Molecular Docking Study of Mangosteen (Garcinia mangostana L.) Xanthone-Derived Isolates as Anti Androgen
Abstract
Androgen receptor (AR) is the member of steroid hormone receptor involved in the progression of prostate cancer growth due to receptor over-activation. On the other hand, mangosteen (Garcinia mangostana L.) as a medicinal plant contains xanthone-derived compounds which were known to have cytotoxic activity towards any types of human cancer cells. This research aims to determine xanthone-derived isolates potency from mangosteen as AR antagonists. The study was carried out through molecular docking assay utilizing AutoDock 4.2.6 using androgen receptor obtained from PDB ID 2AM9, testosterone as native ligand, and bicalutamide, flutamide, and nilutamide as reference.

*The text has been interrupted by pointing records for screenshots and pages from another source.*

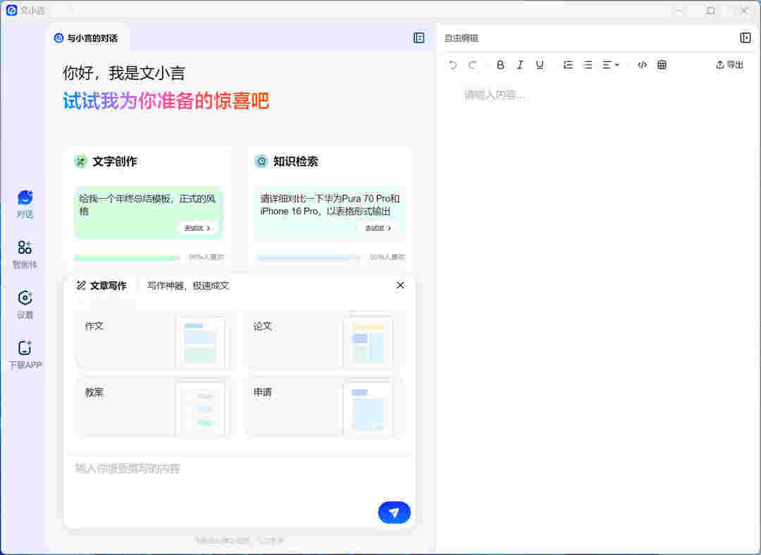
Task: Send message with blue paper-plane button
Action: (x=394, y=513)
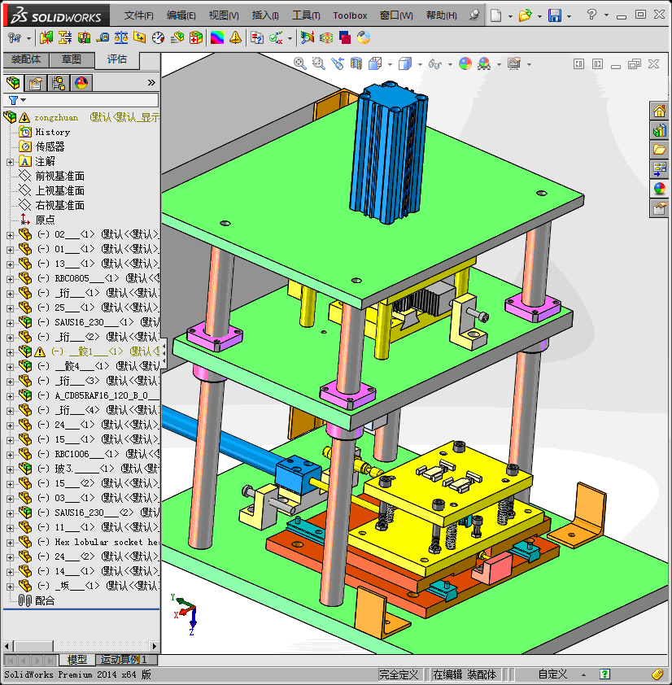Image resolution: width=672 pixels, height=685 pixels.
Task: Open SolidWorks Resources home icon in task pane
Action: (x=659, y=111)
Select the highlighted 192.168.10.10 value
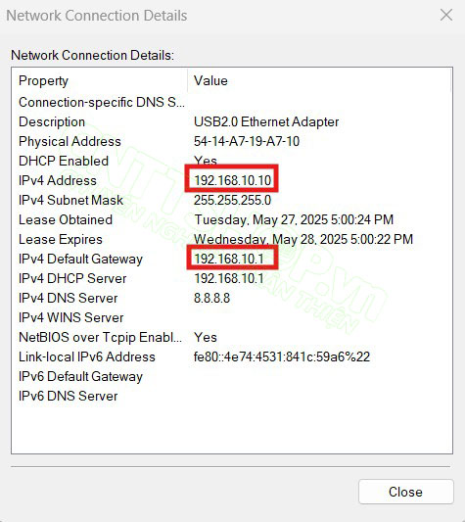Viewport: 465px width, 522px height. point(233,180)
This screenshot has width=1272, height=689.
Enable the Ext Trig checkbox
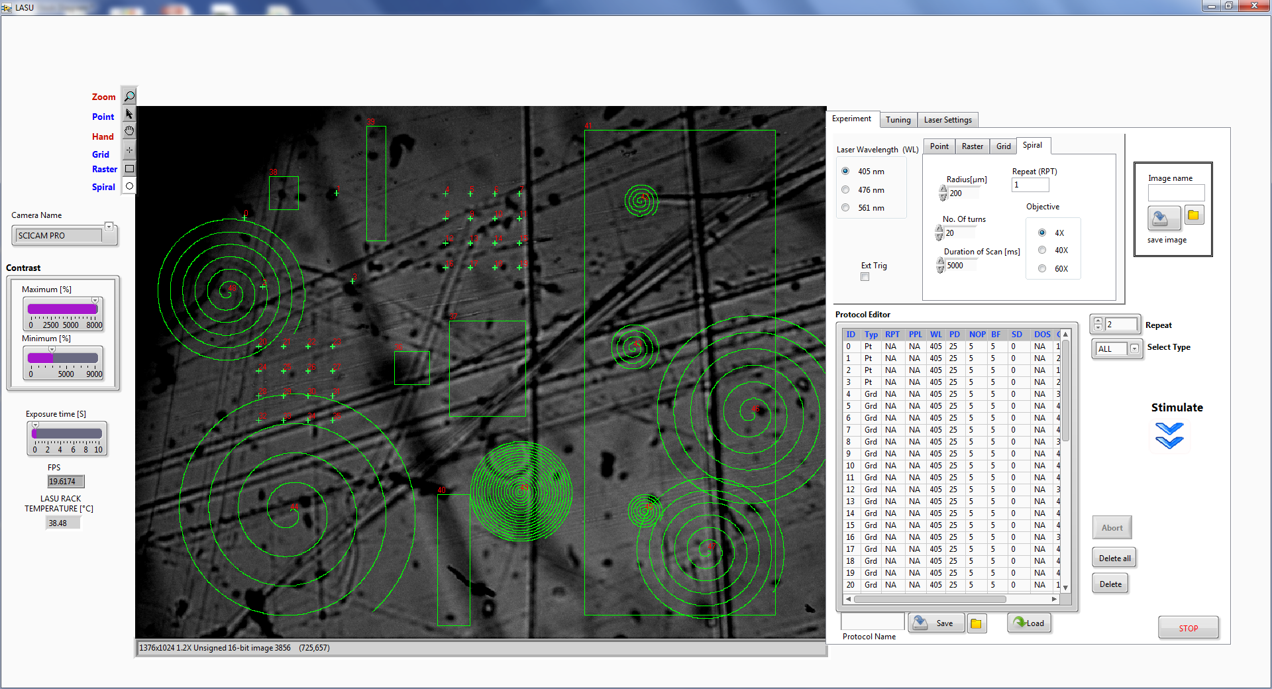(865, 277)
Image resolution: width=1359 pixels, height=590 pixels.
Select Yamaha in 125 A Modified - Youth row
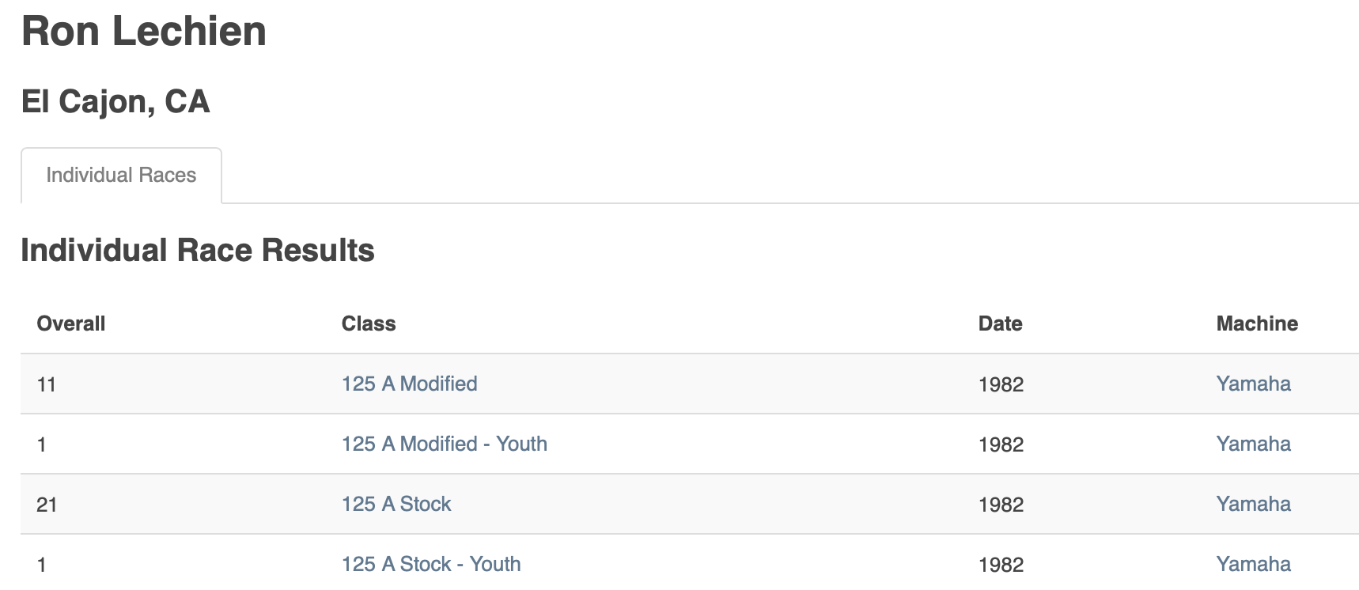[1253, 444]
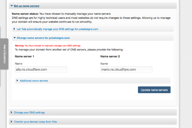Click the Update name servers button
This screenshot has width=192, height=128.
pyautogui.click(x=154, y=90)
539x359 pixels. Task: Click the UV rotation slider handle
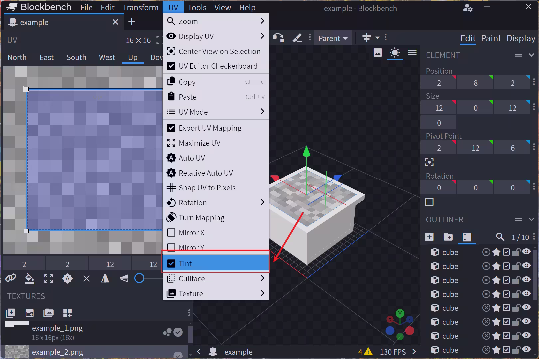tap(139, 278)
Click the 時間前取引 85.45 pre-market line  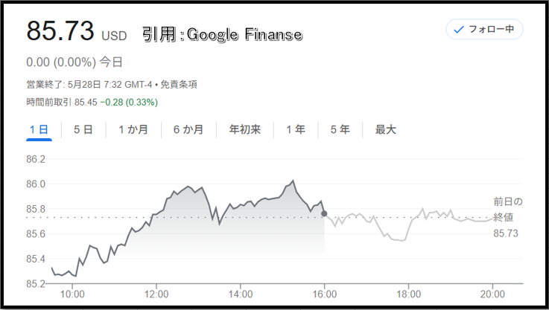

The results indicated that three isolates (1,3,7-trihydroxy-2,8-di-(3-methylbut-2-enyl)xanthone, mangostinone, and trapezifolixanthone) have the highest potency to be AR antagonist seen from the lower bond-free energy value than all of reference ligand. The lowest bond-free energy was provided by mangostinone with a ΔG value of -10.05 kcal/mol. However, the highest difference of residual amino acids interaction with testosterone and similar interaction with bicalutamide was provided by 1,3,7-trihydroxy-2,8-di-(3-methylbut-2-enyl)xanthone, with five different amino acids with testosterone and nine similar amino acids with bicalutamide, respectively. Interestingly, 1,3,7-trihydroxy-2,8-di-(3-methylbut-2-enyl)xanthone has similar hydrogen bond with the key residue amino acids of AR (705-Asn and 711-Gln) which indicates probably partial agonist activity while mangostinone has the highest amount of hydrogen bond in the absence of hydrogen bond towards key residual amino acids of AR. The results concluded that three specific derived-xanthone compounds were predicted to have activity as AR antagonists.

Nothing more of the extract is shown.